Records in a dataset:
┏━━
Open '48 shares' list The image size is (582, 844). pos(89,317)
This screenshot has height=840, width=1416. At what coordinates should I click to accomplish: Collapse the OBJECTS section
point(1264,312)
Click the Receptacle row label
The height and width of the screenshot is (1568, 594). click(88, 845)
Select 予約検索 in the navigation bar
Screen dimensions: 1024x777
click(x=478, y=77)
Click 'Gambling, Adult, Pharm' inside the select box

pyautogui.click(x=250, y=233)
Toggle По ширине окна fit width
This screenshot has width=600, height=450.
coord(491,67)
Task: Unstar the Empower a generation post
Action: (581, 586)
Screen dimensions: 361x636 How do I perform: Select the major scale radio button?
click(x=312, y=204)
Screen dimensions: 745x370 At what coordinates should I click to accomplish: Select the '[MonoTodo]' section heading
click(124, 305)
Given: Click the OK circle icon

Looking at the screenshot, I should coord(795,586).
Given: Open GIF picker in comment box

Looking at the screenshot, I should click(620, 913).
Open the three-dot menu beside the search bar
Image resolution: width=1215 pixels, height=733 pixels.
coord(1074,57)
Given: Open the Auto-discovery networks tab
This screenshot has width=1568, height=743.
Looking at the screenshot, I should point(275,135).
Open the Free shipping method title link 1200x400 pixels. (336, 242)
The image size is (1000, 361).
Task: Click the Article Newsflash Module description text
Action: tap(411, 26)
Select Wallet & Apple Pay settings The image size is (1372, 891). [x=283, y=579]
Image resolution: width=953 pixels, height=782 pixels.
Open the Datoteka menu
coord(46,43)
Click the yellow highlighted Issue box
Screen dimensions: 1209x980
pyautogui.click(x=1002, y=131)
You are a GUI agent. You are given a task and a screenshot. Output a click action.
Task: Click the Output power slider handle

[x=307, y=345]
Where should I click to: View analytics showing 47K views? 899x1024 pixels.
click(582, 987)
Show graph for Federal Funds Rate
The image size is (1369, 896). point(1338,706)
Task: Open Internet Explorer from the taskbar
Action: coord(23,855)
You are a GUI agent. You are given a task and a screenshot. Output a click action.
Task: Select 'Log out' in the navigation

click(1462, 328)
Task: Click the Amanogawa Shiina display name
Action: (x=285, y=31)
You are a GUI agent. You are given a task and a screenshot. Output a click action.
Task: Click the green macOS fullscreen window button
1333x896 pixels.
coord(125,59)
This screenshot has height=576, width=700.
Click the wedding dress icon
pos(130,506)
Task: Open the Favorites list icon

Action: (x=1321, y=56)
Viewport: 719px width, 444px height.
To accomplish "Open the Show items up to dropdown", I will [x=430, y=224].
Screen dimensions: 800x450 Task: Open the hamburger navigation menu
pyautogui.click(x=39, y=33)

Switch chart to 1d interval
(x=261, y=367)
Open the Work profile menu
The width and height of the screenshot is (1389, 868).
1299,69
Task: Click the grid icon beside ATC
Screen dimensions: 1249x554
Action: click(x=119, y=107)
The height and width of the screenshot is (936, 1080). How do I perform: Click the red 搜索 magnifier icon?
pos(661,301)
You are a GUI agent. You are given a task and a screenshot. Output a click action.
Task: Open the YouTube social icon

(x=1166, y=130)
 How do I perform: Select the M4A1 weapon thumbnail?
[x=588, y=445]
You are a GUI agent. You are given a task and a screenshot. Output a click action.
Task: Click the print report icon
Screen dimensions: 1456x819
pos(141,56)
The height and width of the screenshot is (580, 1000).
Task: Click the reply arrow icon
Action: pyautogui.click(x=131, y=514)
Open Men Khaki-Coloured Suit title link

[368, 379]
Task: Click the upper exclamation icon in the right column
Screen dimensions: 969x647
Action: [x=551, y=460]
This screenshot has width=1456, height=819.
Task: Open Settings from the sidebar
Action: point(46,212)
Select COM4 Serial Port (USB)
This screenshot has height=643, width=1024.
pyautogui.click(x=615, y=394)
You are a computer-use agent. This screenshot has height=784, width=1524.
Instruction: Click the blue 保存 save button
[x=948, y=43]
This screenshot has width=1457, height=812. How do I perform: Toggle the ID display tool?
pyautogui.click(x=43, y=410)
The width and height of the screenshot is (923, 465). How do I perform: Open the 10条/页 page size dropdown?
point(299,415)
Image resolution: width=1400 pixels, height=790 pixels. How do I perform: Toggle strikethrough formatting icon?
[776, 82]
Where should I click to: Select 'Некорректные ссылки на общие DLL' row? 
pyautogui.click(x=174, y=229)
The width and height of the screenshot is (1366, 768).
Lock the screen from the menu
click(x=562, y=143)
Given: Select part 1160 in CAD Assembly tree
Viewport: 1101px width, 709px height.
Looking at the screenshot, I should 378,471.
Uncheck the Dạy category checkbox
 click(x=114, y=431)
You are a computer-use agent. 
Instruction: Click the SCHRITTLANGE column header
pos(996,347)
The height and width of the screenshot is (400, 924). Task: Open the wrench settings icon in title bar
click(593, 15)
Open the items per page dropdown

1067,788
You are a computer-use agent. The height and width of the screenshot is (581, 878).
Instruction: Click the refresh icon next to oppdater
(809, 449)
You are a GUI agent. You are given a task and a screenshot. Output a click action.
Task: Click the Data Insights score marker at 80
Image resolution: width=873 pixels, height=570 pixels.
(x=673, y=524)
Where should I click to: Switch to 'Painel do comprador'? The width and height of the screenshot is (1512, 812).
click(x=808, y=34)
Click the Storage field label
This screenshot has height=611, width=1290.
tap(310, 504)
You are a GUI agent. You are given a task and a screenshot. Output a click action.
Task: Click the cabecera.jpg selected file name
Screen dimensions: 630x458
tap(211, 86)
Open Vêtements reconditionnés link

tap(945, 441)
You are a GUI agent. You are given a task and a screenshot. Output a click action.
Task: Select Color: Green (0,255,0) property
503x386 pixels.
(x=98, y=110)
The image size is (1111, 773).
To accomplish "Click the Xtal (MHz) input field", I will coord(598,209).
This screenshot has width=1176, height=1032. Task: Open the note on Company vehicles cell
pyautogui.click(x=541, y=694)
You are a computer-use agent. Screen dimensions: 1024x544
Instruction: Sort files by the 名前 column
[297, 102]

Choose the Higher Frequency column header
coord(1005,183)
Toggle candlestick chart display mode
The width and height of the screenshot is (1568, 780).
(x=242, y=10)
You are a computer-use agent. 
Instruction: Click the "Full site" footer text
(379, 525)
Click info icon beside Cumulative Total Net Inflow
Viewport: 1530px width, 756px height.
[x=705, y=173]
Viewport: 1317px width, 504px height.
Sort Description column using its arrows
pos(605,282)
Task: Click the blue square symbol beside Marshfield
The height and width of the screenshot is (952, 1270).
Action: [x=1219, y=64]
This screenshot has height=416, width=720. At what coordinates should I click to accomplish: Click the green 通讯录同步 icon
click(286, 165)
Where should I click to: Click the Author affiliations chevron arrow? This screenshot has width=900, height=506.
┗━━
• [Exercise goal]: Reproduce the listing word for word, beginning at its first line and stopping after the line that contains "Select Wallet &".

• [Answer in full]:
Open '48 shares' list The image size is (582, 844). pos(89,317)
This screenshot has height=840, width=1416. At what coordinates should I click to accomplish: Collapse the OBJECTS section
point(1264,312)
Click the Receptacle row label
The height and width of the screenshot is (1568, 594). click(88, 845)
Select 予約検索 in the navigation bar
Screen dimensions: 1024x777
click(x=478, y=77)
Click 'Gambling, Adult, Pharm' inside the select box

pyautogui.click(x=250, y=233)
Toggle По ширине окна fit width
This screenshot has width=600, height=450.
coord(491,67)
Task: Unstar the Empower a generation post
Action: (581, 586)
Screen dimensions: 361x636 How do I perform: Select the major scale radio button?
click(x=312, y=204)
Screen dimensions: 745x370 At what coordinates should I click to accomplish: Select the '[MonoTodo]' section heading
click(124, 305)
Given: Click the OK circle icon

Looking at the screenshot, I should coord(795,586).
Given: Open GIF picker in comment box

Looking at the screenshot, I should click(620, 913).
Open the three-dot menu beside the search bar
Image resolution: width=1215 pixels, height=733 pixels.
coord(1074,57)
Given: Open the Auto-discovery networks tab
This screenshot has width=1568, height=743.
Looking at the screenshot, I should point(275,135).
Open the Free shipping method title link 1200x400 pixels. (336, 242)
The image size is (1000, 361).
Task: Click the Article Newsflash Module description text
Action: tap(411, 26)
Select Wallet & Apple Pay settings The image size is (1372, 891). [x=283, y=579]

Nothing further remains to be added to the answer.